Como um manual exercitado – não só aos adolescentes retratados, mas para os pais em geral – é um filme que prioriza os conflitos mais evidentes dos contextos juvenis. Antes de tudo, um olhar sobre a sociedade que insiste em mascarar problemas dentro dos próprios lares, que parece não exercer a compreensão em relação a um jovem – afinal, nem todo adolescente é sinônimo de desajuste e deliquência. Há muitos jovens antenados, interessados em modificar uma estrutura social; pessoas que se preocupam com seus próprios anseios e com o que ocorre a sua volta. Há os alienados estruturais, também. E aqui há todo um panorama verbalizado: a sexualidade é pautada não só na experiência vivida pelo personagem principal, Mano. Não só ele condiciona o roteiro no teor sexual, visto que há um pulso pelo senso das questões intrínsecas ao sexo através de contorno de outros personagens. A primeira descoberta, contato sexual estabelecido, é contornado pelas experiências vivenciadas por Mano. Porém, os coadjuvantes interferem e crescem na narrativa junto com ele. Enquanto Mano vivencia os dilemas de seus primeiros contatos com o sexo, a problemática invade a esfera de seu universo – o garoto enfrenta a descoberta da sexualidade do pai, já que este sai de casa e revela que namora um homem.

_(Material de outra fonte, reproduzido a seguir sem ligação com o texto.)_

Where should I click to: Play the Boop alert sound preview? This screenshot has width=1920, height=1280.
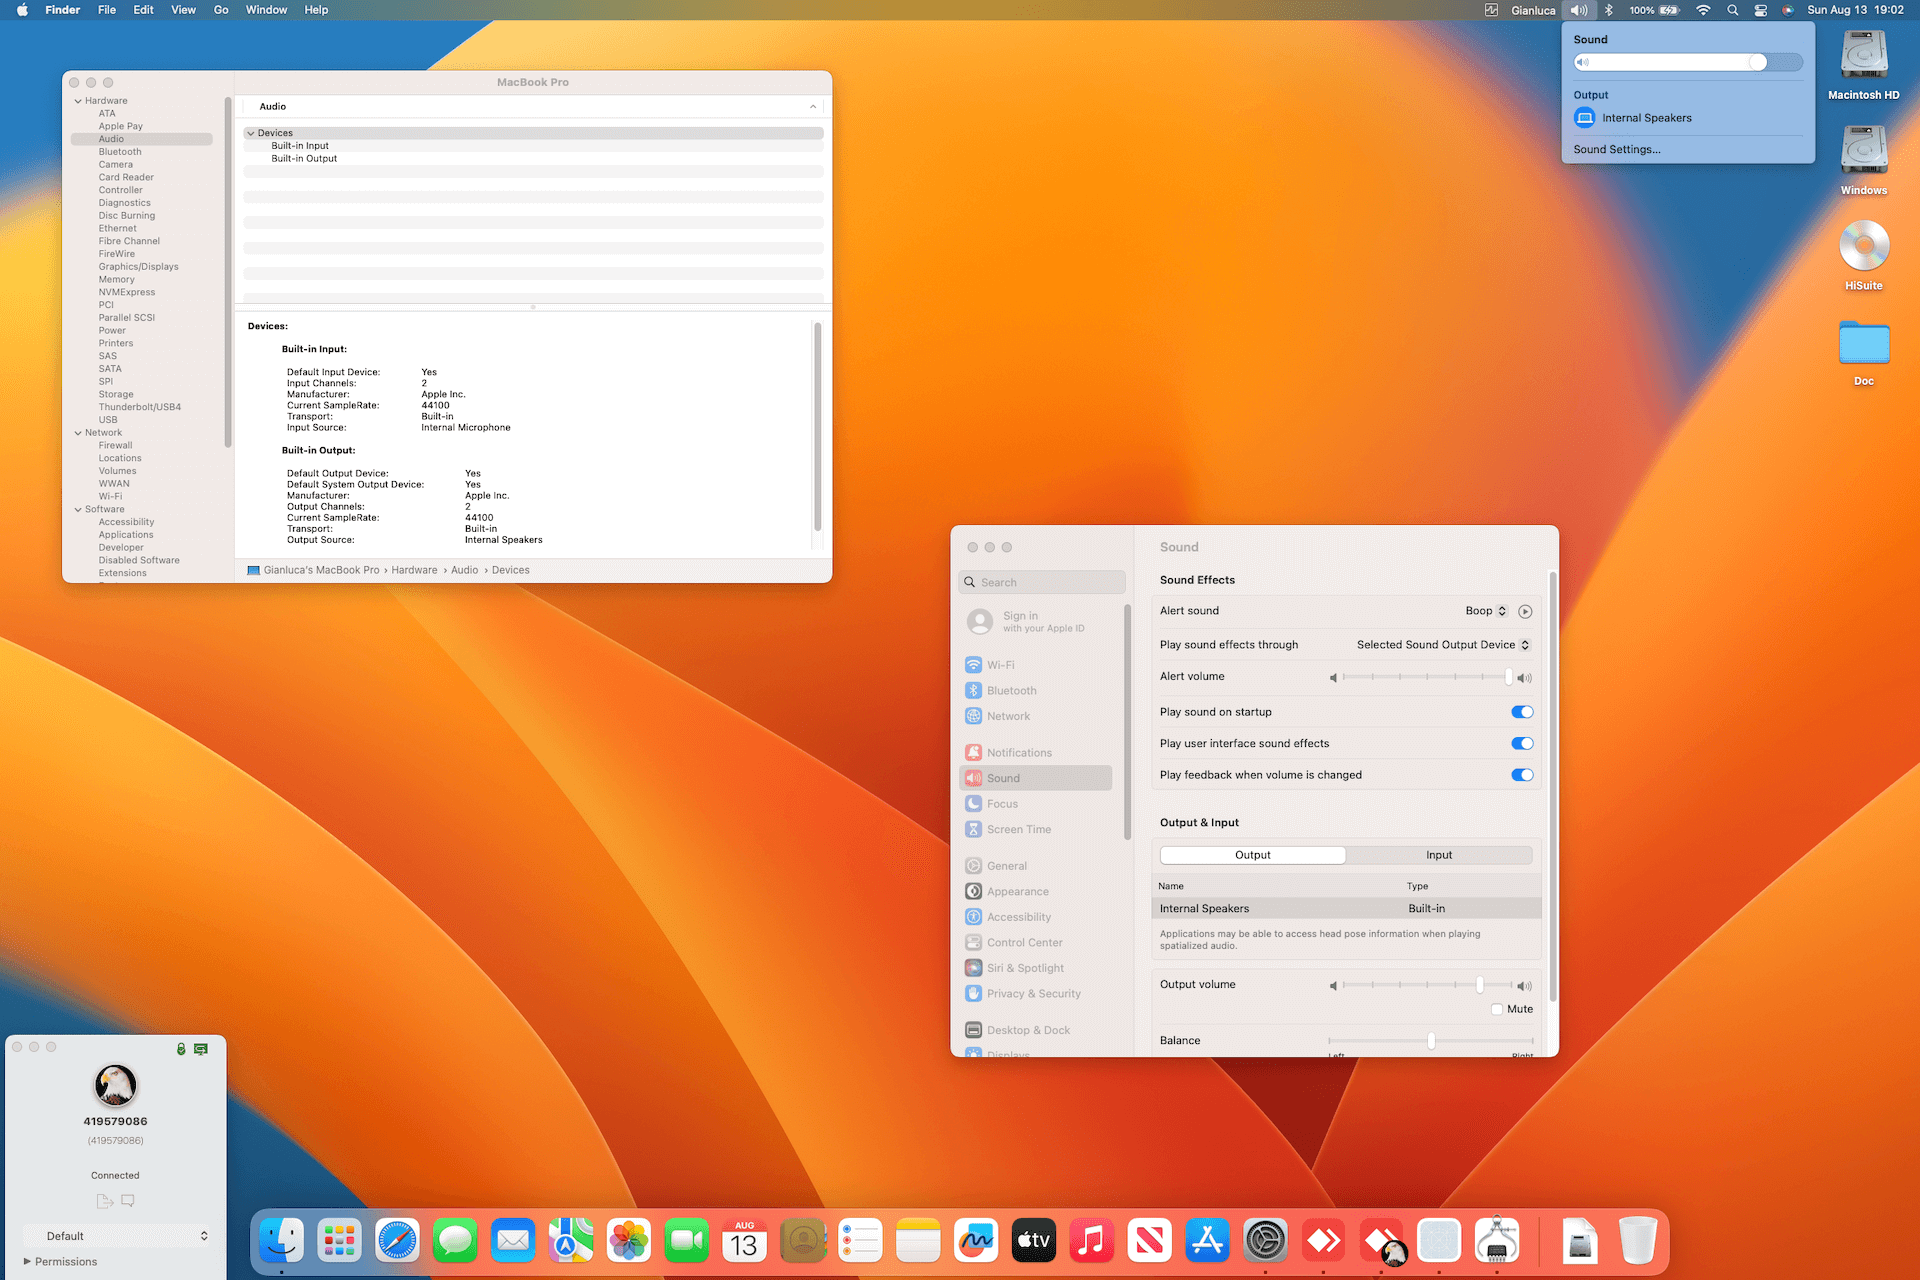coord(1525,611)

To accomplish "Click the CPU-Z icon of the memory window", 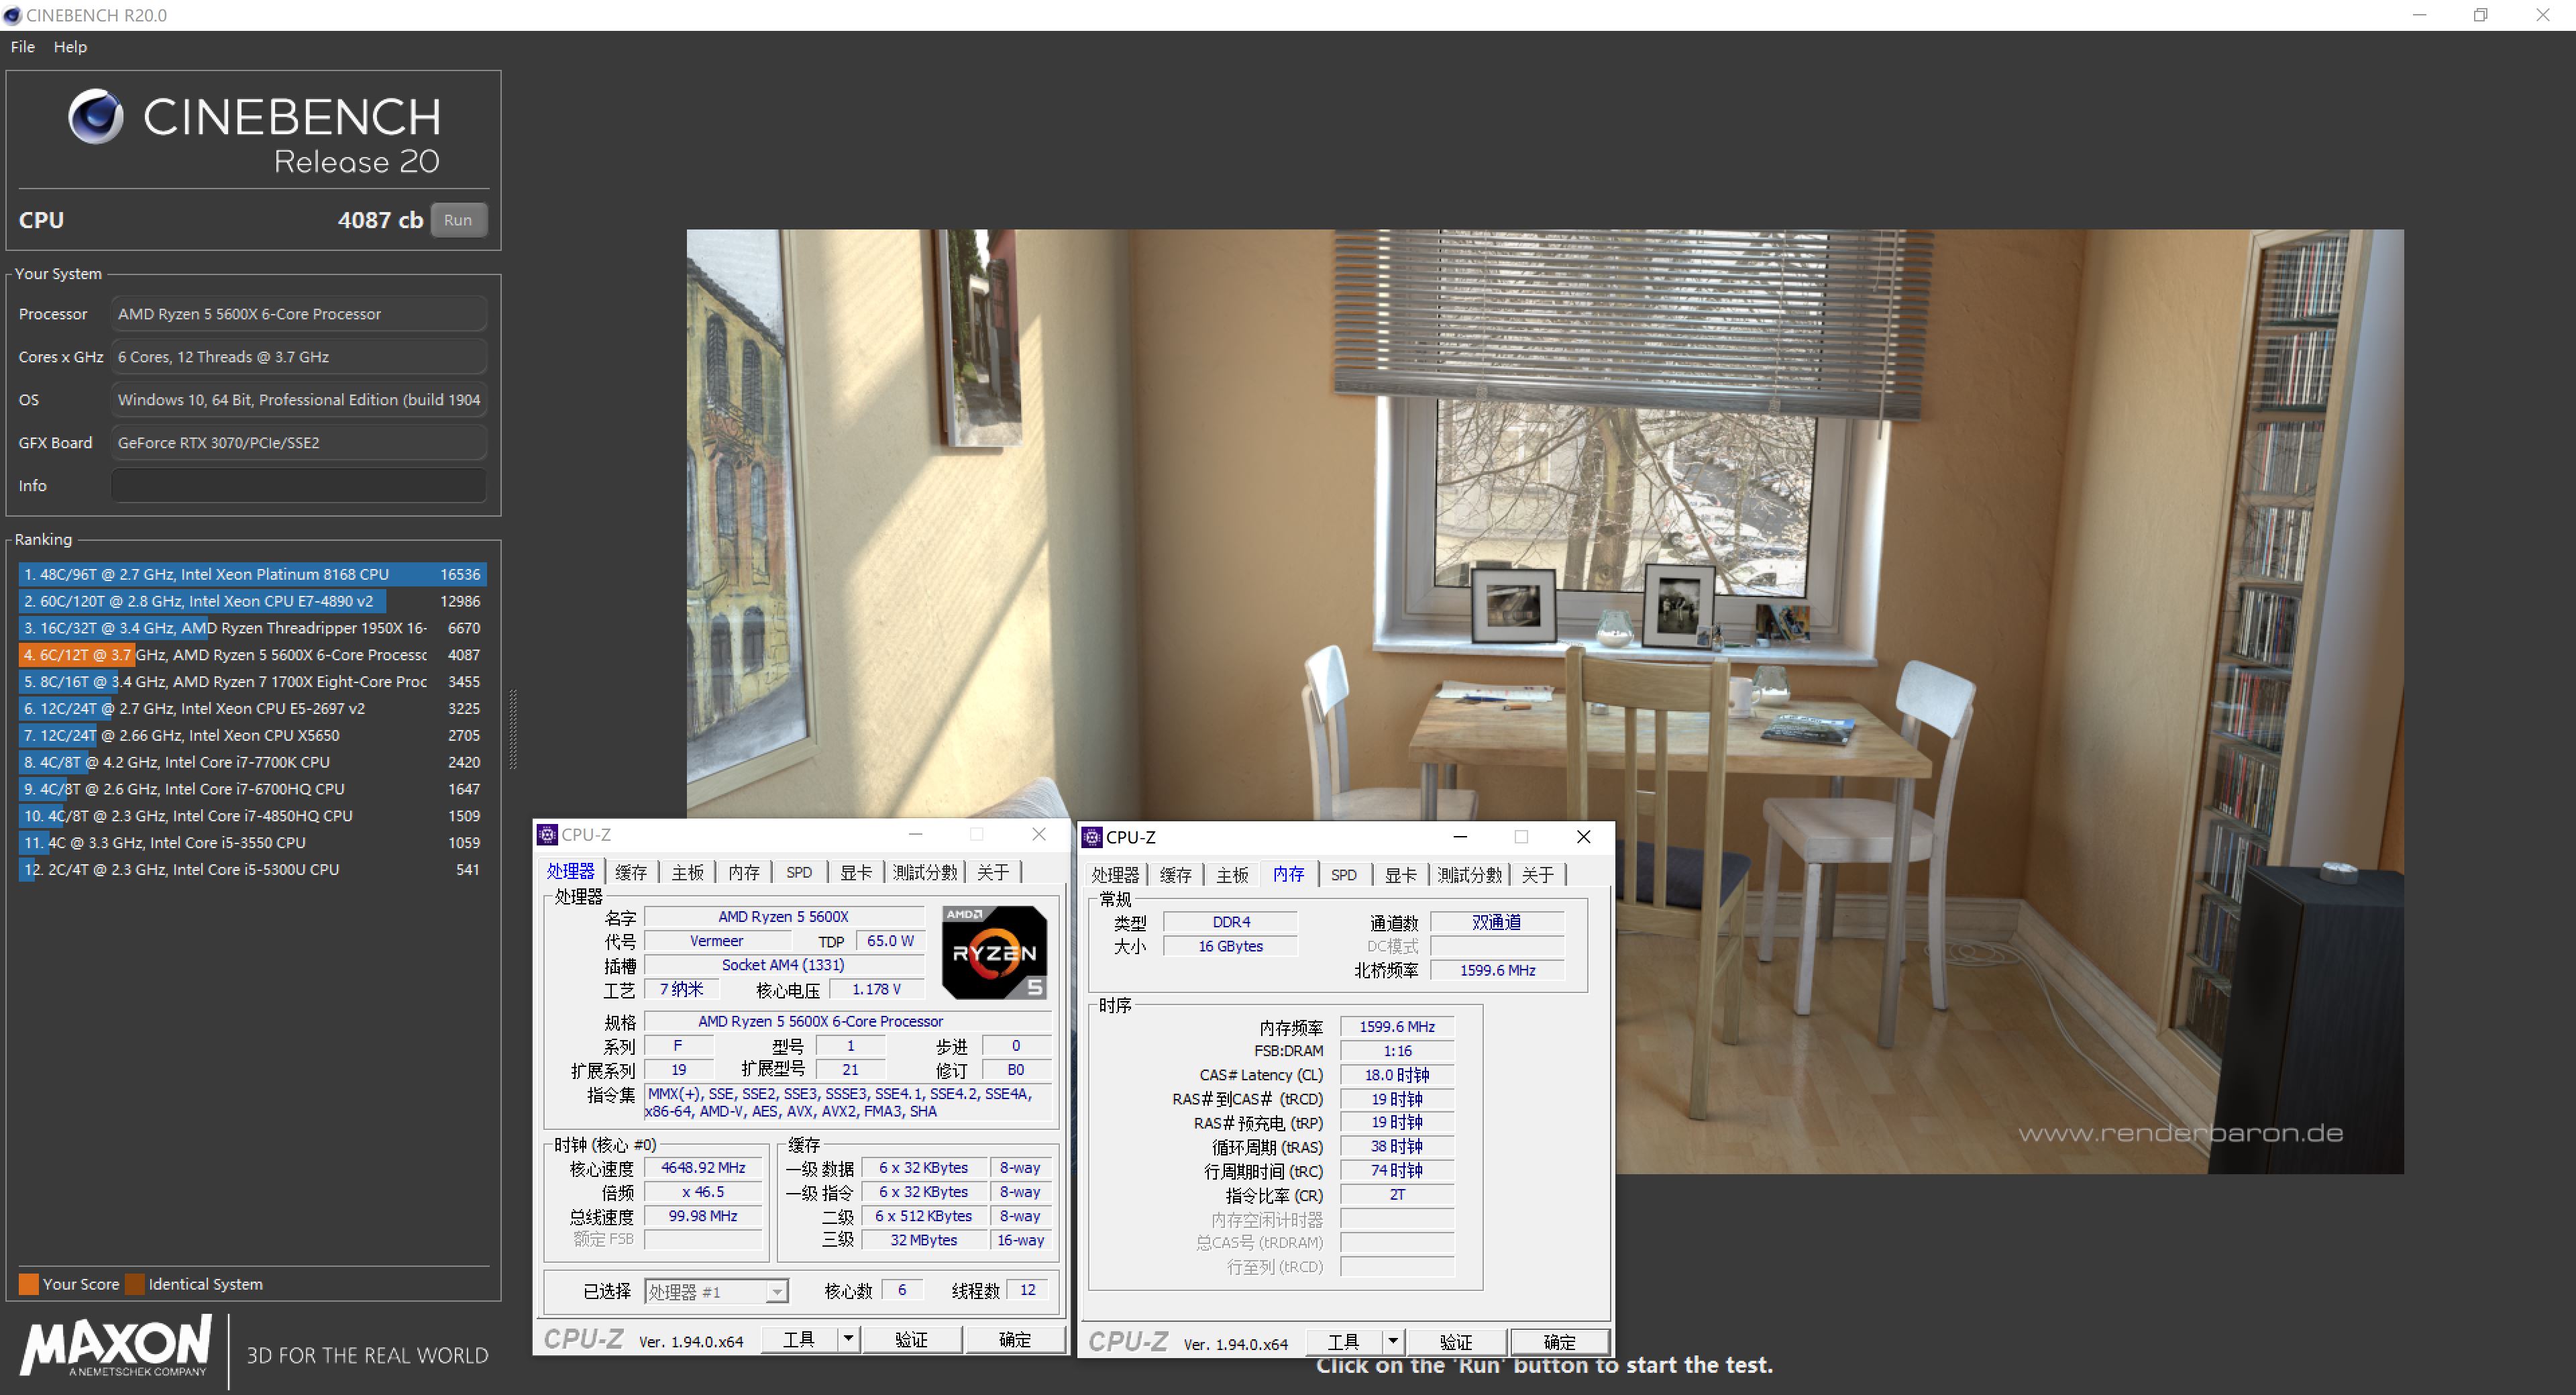I will [x=1092, y=837].
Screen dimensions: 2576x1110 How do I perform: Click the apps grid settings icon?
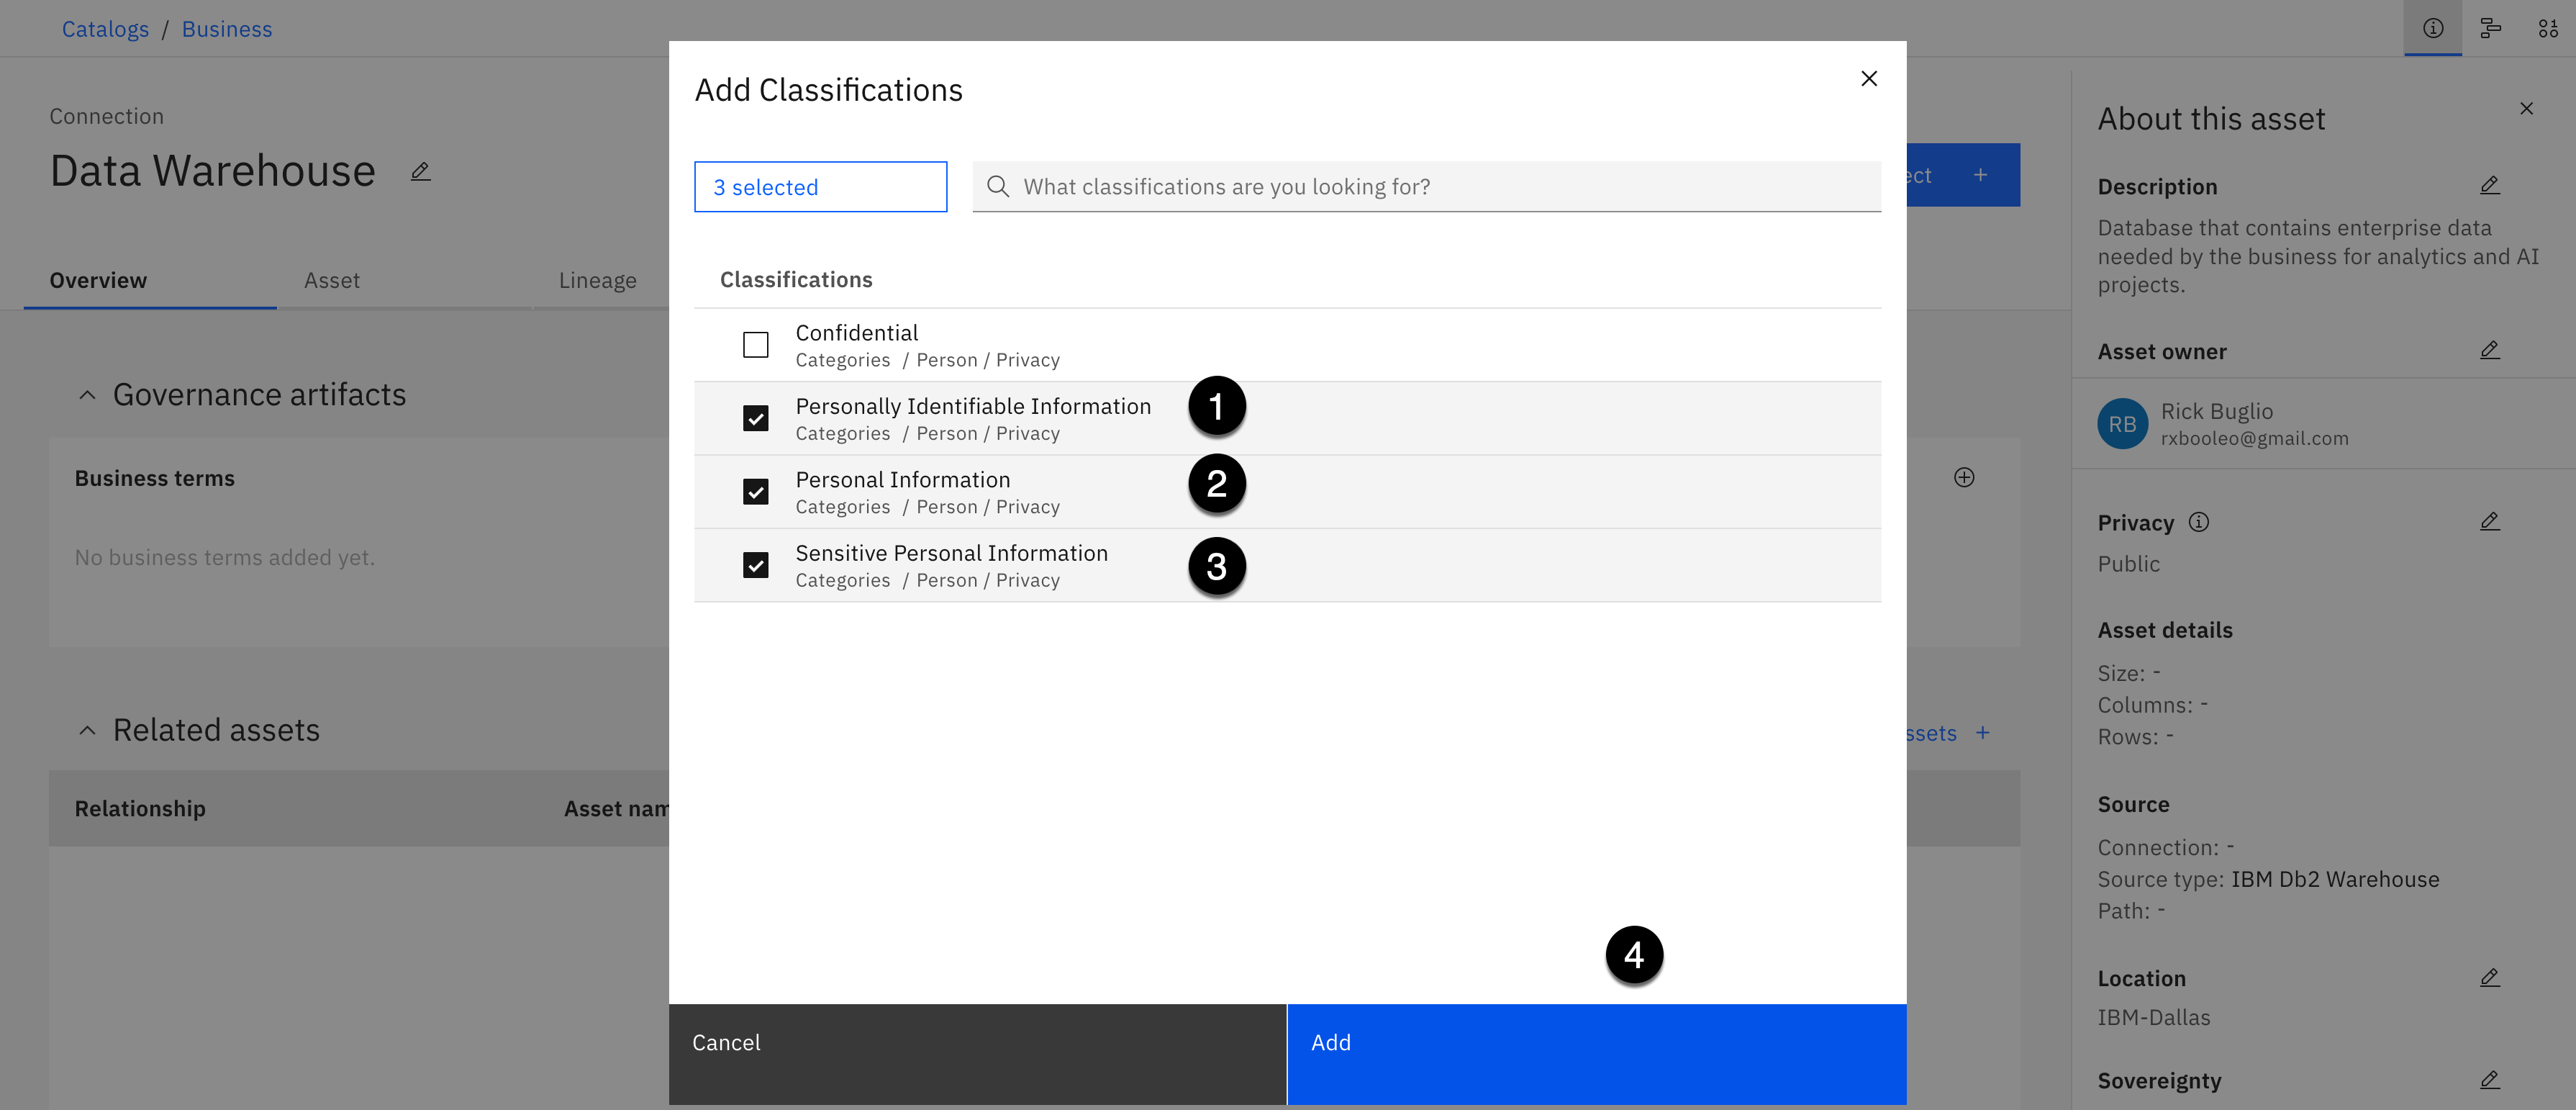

O tema do cyberbullying ganha maior evidência, este tipo de violência que, cada vez mais, provoca maiores índices de crescimento diariamente – efetiva a discussão da invasão de privacidade e da falta de ética humana em agredir mais e mais pessoas. E Laís Bodanzky abarca e amplia seu olhar nestes jovens que também sofrem de amor, são sufocados pelos estímulos dos sintomas da depressão – como Pedro (Fiuk), o irmão de Mano, que é trocado por outro pela namorada. Ele representa um jovem inseguro, frágil, que não consegue mais viver sem a dependência de uma pessoa ao seu lado. Em função disso, utiliza um diário virtual (blog) para expor seus pontos de vistas e sofrimento diário. Pedro é a personificação de alguém que não quer mais viver, que prefere cortar a dor. É então que o mote do suicídio, tão doloroso e controverso na atualidade, ganha exemplificação no filme. Há ainda espaço para discussões sobre assédios sexuais de professores para alunos, Caio Blat é o professor que tem sua ética profissional diagnosticada (e também colocada em prova) ao ser acusado de aliciar e influenciar sexualmente a jovem Carol (Gabriela Rocha), amiga de Mano. Daí, a discussão da relação ética entre aluno e professor tem uma sequência de debate bem proposta – mostra que o roteiro preocupa-se em promover uma reflexão em cima dos acontecimentos, uma espécie de debate constante.


Com toda a sensibilidade, realismo e dedicação, Bodanzky mostra que o cinema nacional também serve de reflexão para problemáticas íntimas. A sociedade sofre de males que imergem dentro das próprias almas, dos âmagos de cada um. Sua câmera particular investe em closes e concentra suas lentes bem nas feridas da sociedade, retratando sem artifícios uma juventude em ebulição – e também em auto-afirmação, ainda que as contradições sejam persistentes. O simbolismo cinematográfico proposto por Bolognesi e Bodanzky (ora dosa drama, ora humor) torna-se verdade por ser reconhecido por qualquer um. A gama de situações vividas por Mano, desde amizades dúbias a frustrações amorosas, de preconceitos e transformações das relações entre familiares – é a maneira de tornar crível o argumento pertinente. É contraditório como jovens também se sente temerosos em abandonar a infância, ainda que ansiosos pela experiência que só a maturidade pode conferir. A trilha sonora com elementos de Beatles e contribuição de Arnaldo Antunes, o ritmo homogêneo e os diálogos críveis que abordam as expressões da juventude – são elementos que tornam a película mais saborosa. A cinematografia consegue ser mais luminosa aqui, inovadora, dotada de grande eficiência diante da fidelidade realística do roteiro. O cinema brasileiro nunca fora tão juvenil, tão importante.